Coarse vs. fine enforcement

There are two enforcement points, each with non-overlapping responsibilities:

Layer Question it answers Where it fires
Engine-layer (coarse) Can this actor invoke this action against this branch / branch-transition? The policy gate at the head of every _as writer; one Cedar decision per call.
Query-layer (fine) For the rows / types this action actually touches, which can the actor see or modify? Per-row predicates pushed into the query plan. Not yet implemented.

The engine-layer gate keeps its resource scope deliberately at branch granularity (graph, branch, target branch, branch transition). Per-type and per-row authority is the query-layer's job; conflating them in the engine-layer scope would create two places per-type policy could be evaluated and a drift surface between them.

Actor identity (signed-claim-only)

The actor identity used for every policy decision comes from the matched bearer token — never from a client-supplied request header, query parameter, or body field. The server resolves the token at the auth middleware boundary, looks up the actor it was minted for, and overwrites whatever the handler may have placed in the policy request. Clients cannot set actor_id directly.

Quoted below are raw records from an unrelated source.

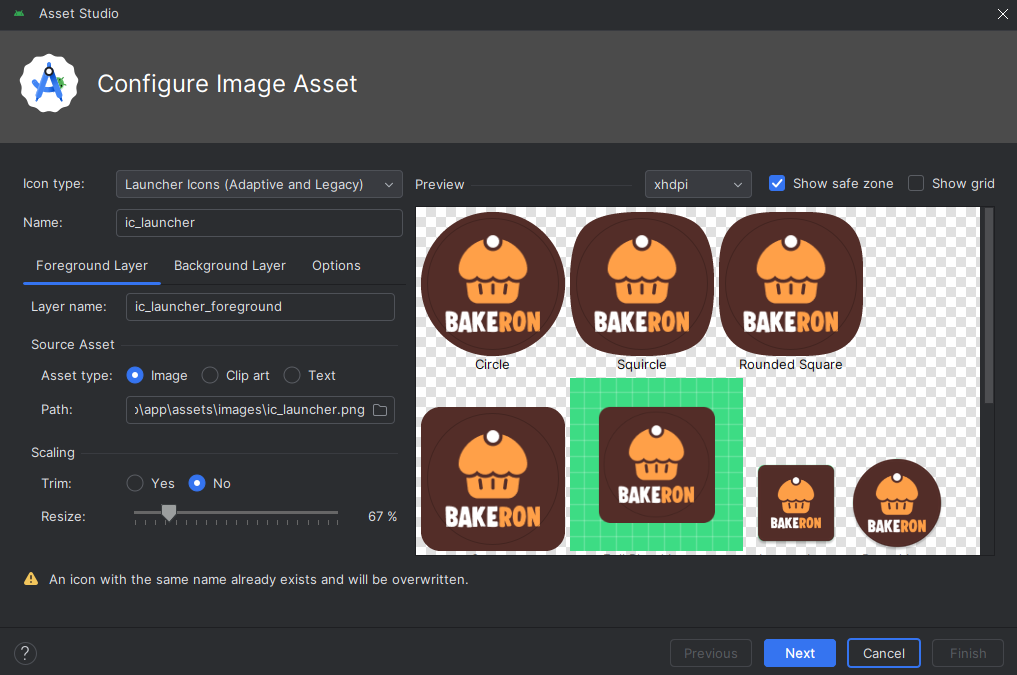Viewport: 1017px width, 675px height.
Task: Click the Android Studio logo in header
Action: (49, 84)
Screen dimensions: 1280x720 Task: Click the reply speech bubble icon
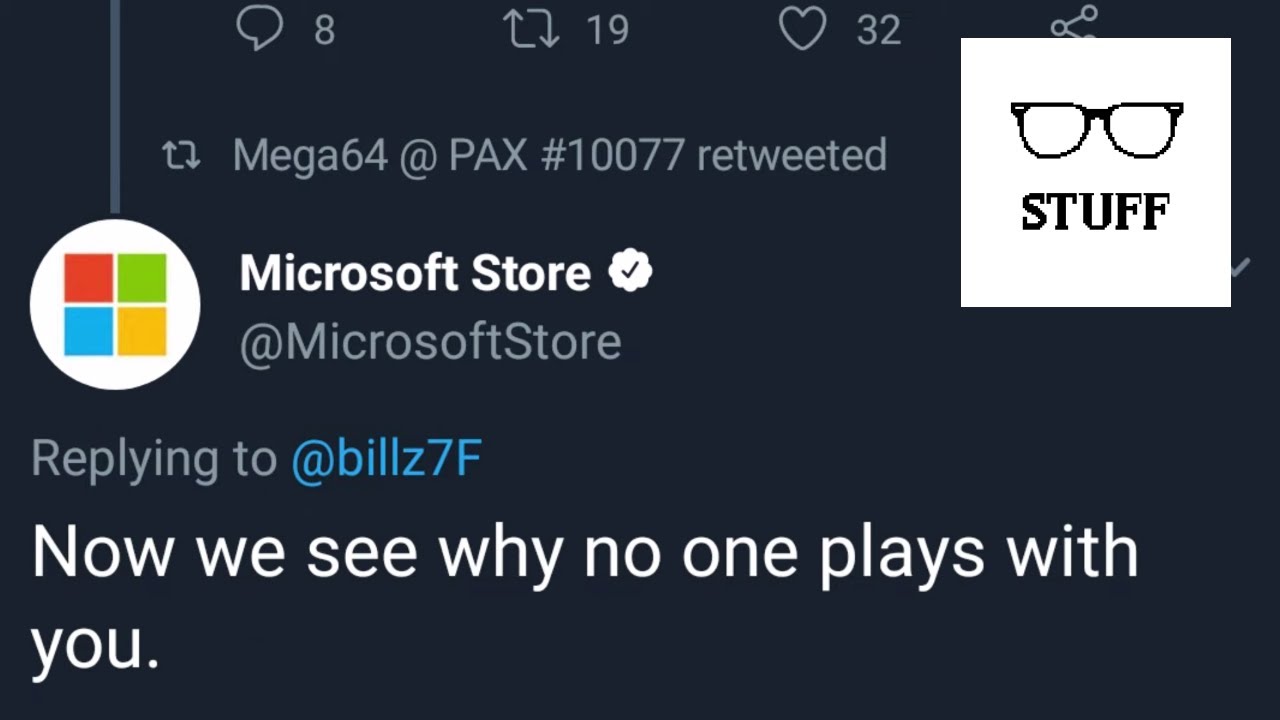(259, 29)
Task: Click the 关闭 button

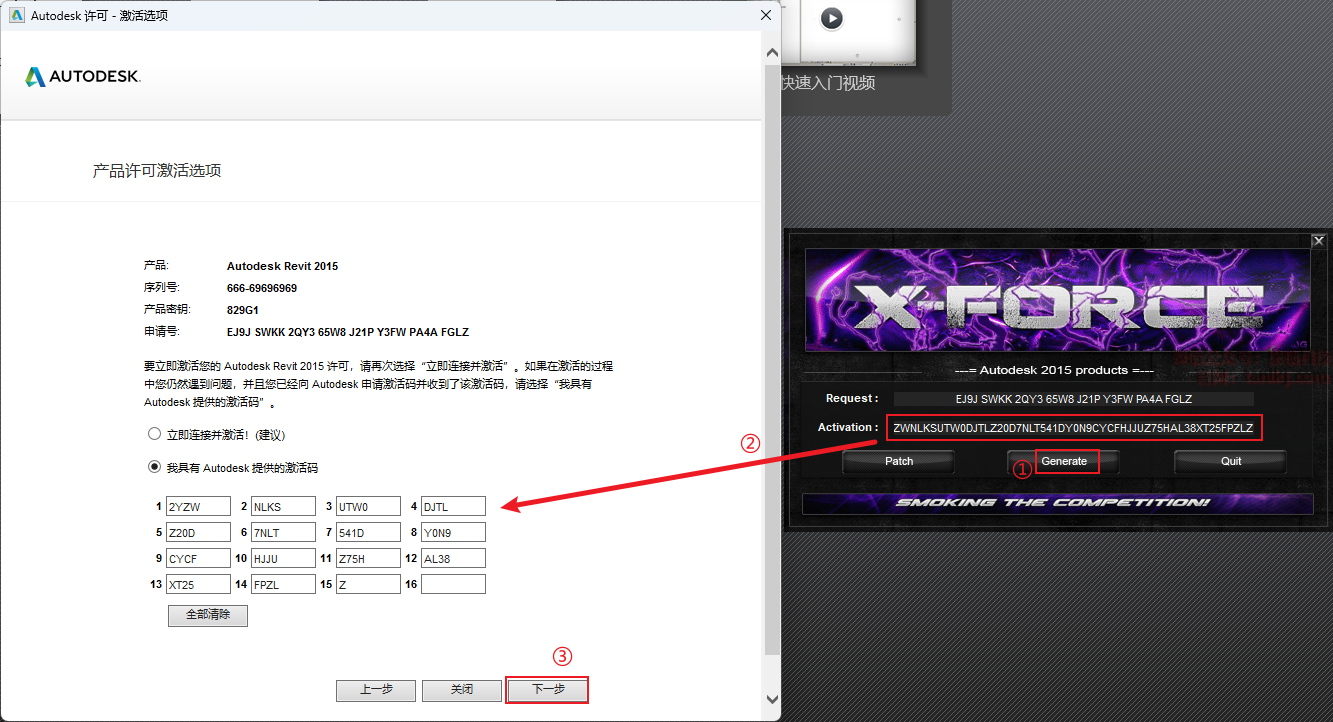Action: [461, 690]
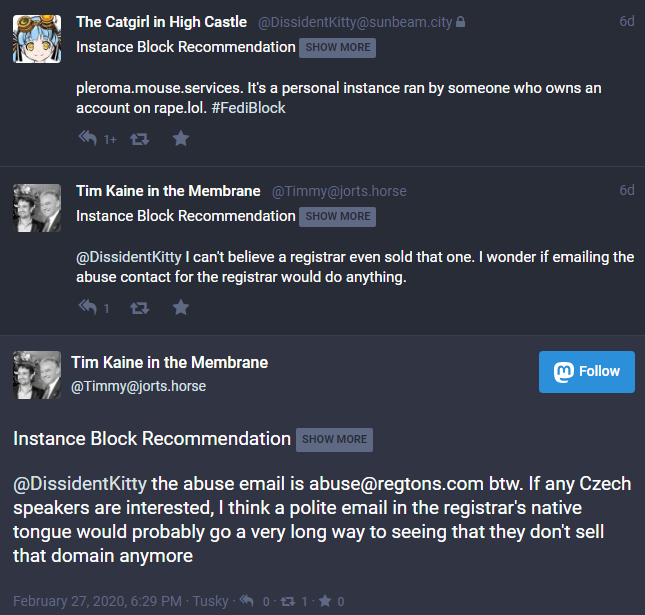Viewport: 645px width, 615px height.
Task: Open the #FediBlock hashtag
Action: tap(250, 107)
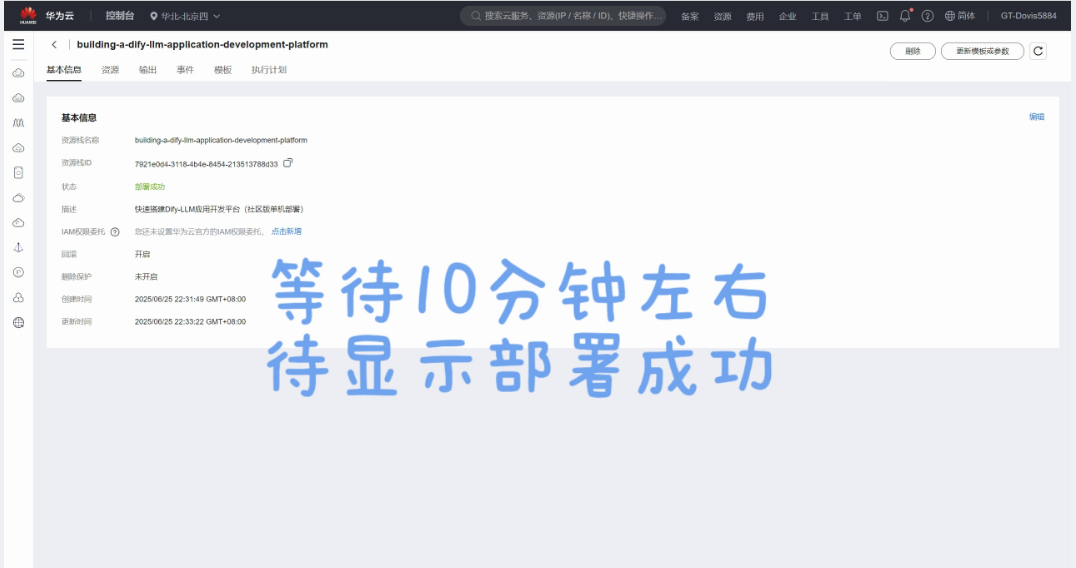Click the 删除 button
1076x568 pixels.
912,51
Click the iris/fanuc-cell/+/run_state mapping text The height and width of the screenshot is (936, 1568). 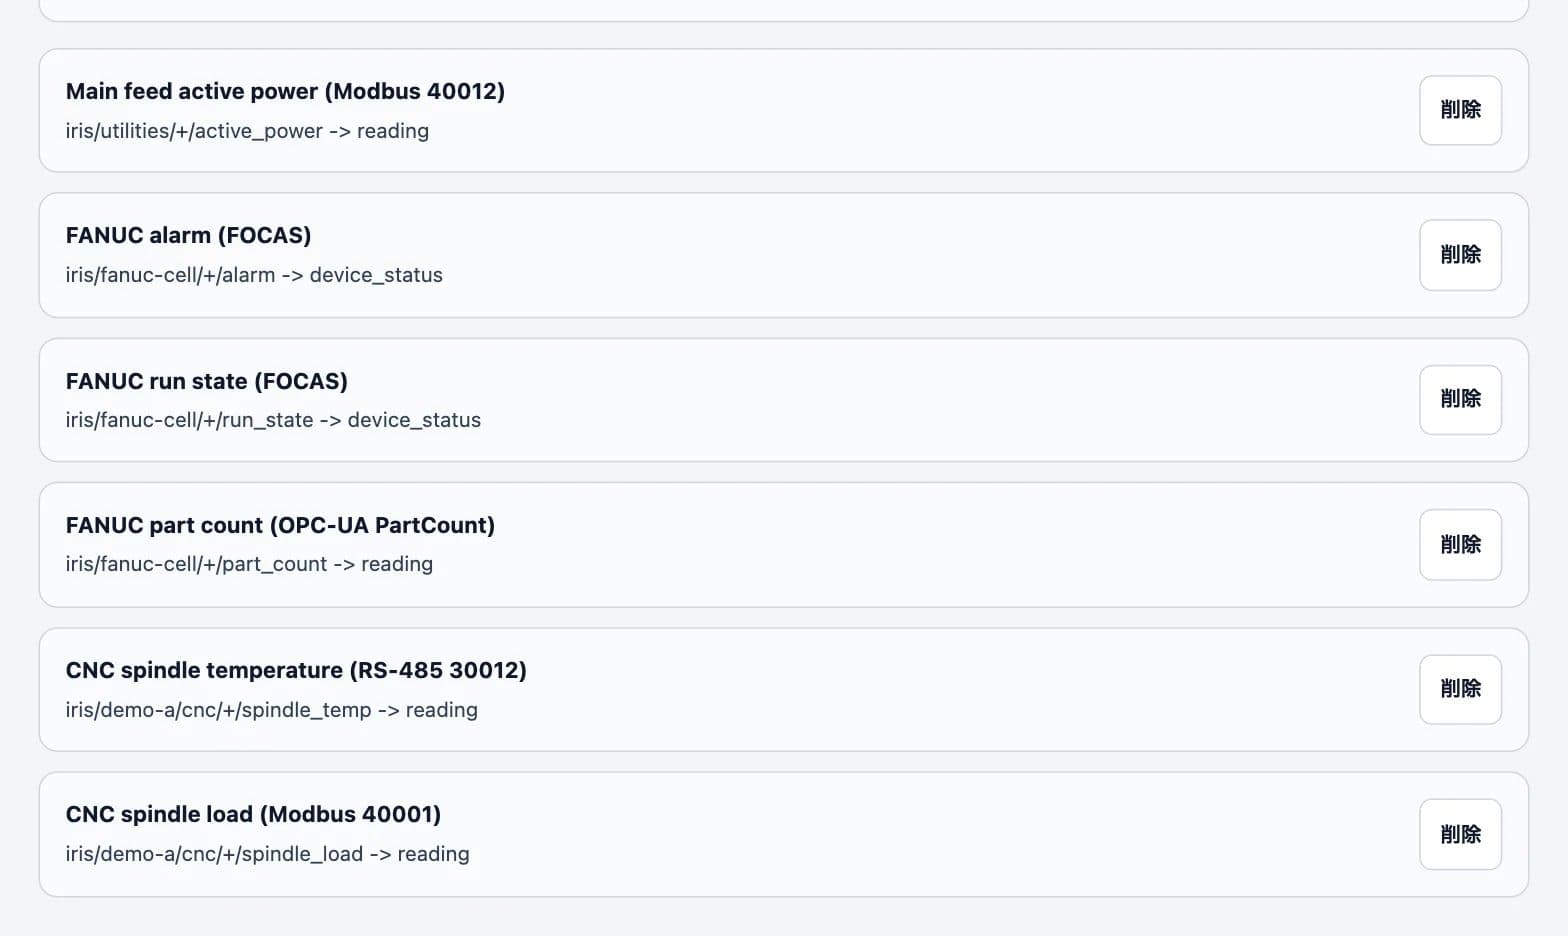[x=273, y=420]
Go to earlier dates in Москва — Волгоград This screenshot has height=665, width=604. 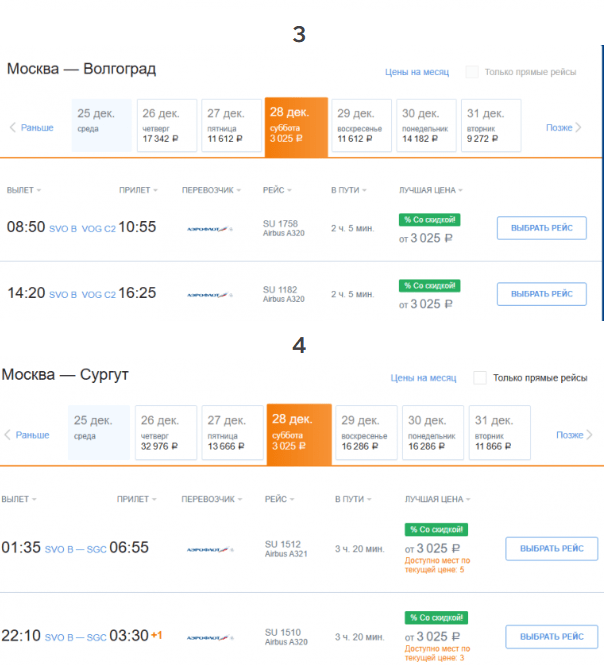point(31,127)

This is intentional. Trusting client-supplied identity for authorization is "asking the attacker if they're an admin" — Supabase's RLS history names the same footgun. The chokepoint lives at the server's auth boundary: a request with Authorization: Bearer <token-for-actor-A> plus X-Actor-Id: actor-B always evaluates as actor A, never as actor B.

If you find yourself wanting to let clients override actor_id for impersonation, delegation, or service-account flows — that's a feature, but it needs explicit design (e.g., signed delegation claims, an On-Behalf-Of audit trail). It is not a convenience knob.